Nixon, though yet to be forced out of office under threat of impeachment, is already the embodiment of the dark side of politics for many Americans. Presley, long edged aside by the Beatles, is the embodiment of Las Vegas. Apparently, they can use each other.

Two worlds, both in decline, are about to meet - the politician who made Communist-baiting pay and the Mississippi boy who rode rock 'n' roll to glory. But the meeting will live on, to the deep pleasure of archivists of the past and Internet users of the future.

In the letter, Presley tells Nixon that the drug culture doesn't view him as part of the establishment and that he can use his standing to serve the country. He wants the president to make him a Federal Agent at Large.

"I have done an in-depth study of drug abuse and Communist brainwashing techniques," he writes, "and I am right in the middle of the whole thing where I can and will do the most good."

In two years, 18-year-olds will be eligible to vote in the presidential election for the first time. Nixon aides invite Elvis, age 35, over.
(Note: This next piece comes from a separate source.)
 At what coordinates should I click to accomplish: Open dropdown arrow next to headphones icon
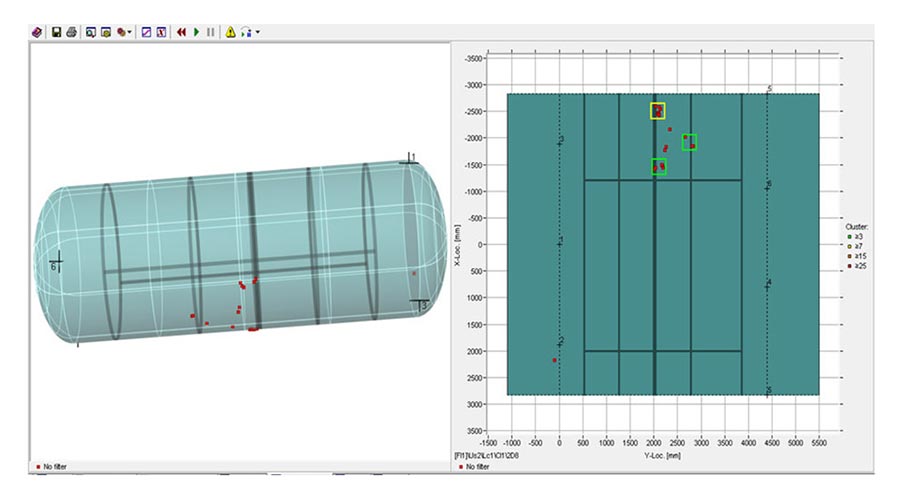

"If the President wants to meet with some bright young people outside of the Government, Presley might be a perfect one to start with," appointments secretary Dwight L. Chapin says in a memo to chief of staff H.R. Haldeman.

"You must be kidding," Haldeman writes next to that paragraph. But he approves the meeting.
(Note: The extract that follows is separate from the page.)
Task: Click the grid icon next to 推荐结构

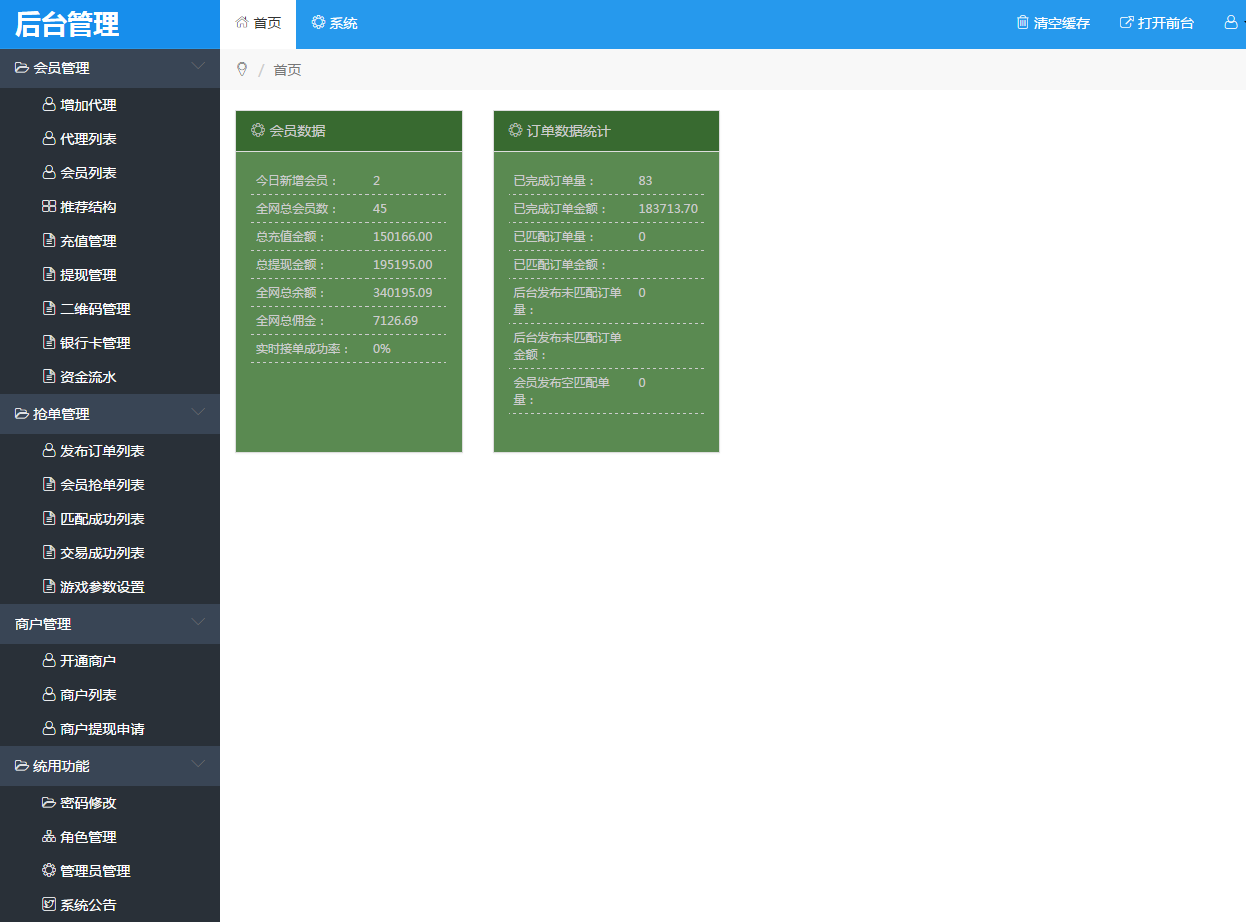Action: [x=48, y=207]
A memo is prepared offering the president talking points - "98 percent of the young people between 12 and 17 listen to the radio," says one. Elvis arrives, bearing a World War II-era pistol as a gift for Nixon. His attire is shocking - this is, after all, the White House in 1970 - and Egil Krogh, a Nixon aide, later describes it in a book:

"He was wearing tight-fitting dark velvet pants, a white silky shirt with very high collars and open to below his chest, a dark purple velvet cape, a gold medallion, and heavy silver-plated amber-tinted designer sunglasses with `EP' built into the nose bridge. Around his waist was a belt with a huge four-inch by six-inch gold belt buckle with a complex design I couldn't make out without embarrassing myself."

Another memo reports on the meeting: Presley tells Nixon the Beatles have been a force for anti-American spirit. The president nods in agreement. "Violence, drug usage, dissent, protest all seem to merge in generally the same group of young people," Nixon says.
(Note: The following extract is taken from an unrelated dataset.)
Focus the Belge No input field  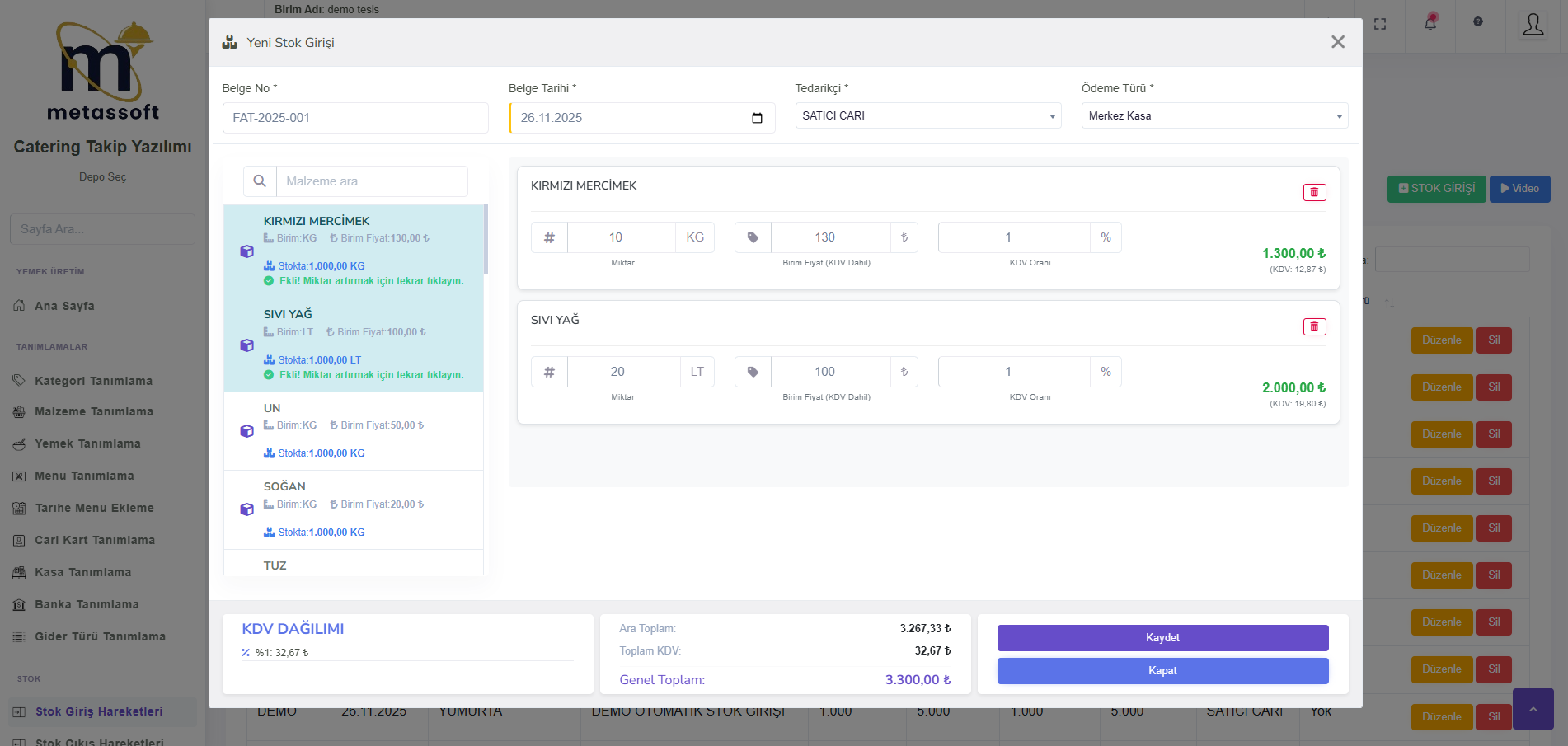[x=355, y=118]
Many photographs later, the meeting ends.

About six years ago, the National Security Archive put a photograph of Nixon and Presley shaking hands that day on its Web site (www.gwu.edu~nsarchiv/). That got attention, enough that Yahoo named it Web site of the week.

The National Security Archive is an independent research institute and library located at the George Washington University in the District of Columbia. The archive collects and publishes declassified documents that it acquires through the Freedom of Information Act.

Like the many, many people who have requested copies, the people who work for the archive love the photograph.

Thomas Blanton, director of the archive, says he and his staff often use it when they give workshops on the Freedom of Information Act. "It's an incredibly useful tool to reach kids," he says. "It gets people into using primary sources."

In fact, he says, the memos relating to the meeting were declassified and made available to the public after a young National Security Archive staffer saw the photograph some years ago and said to himself, "If there's a White House meeting, there are documents about it." He filed requests and got the documents. The photo and memos remain on the National Security Archive Web site.

The memos - and 28 photographs - are also on the Web site of the National Archives and Records Agency (www.nara.gov), the government agency that has custody of the entire package.

The National Archives has 9 million photographs in its collection, says Susan Cooper, a spokesman for the agency, and for some time the Nixon-Presley one has been the most requested. The requests might have dwindled in recent years, she says, because many people simply download it from the Web. "I think it's kind of fun for the public to see the president meeting someone as unlikely as a pop star," she says.

After the meeting with Nixon, Presley and his two bodyguards had lunch with Krogh at the White House. That afternoon, the Bureau of Narcotics and Dangerous Drugs gave him a badge making him an honorary agent. Elvis added it to his badge collection.

The Colt .45 that Presley gave Nixon is in the collection of the Richard Nixon Library and Birthplace in Yorba Linda, Calif. Nixon died April 22, 1994, at the age of 81.

Elvis could not overcome his troubles with alcohol and drugs. He died Aug. 16, 1977, at age 42.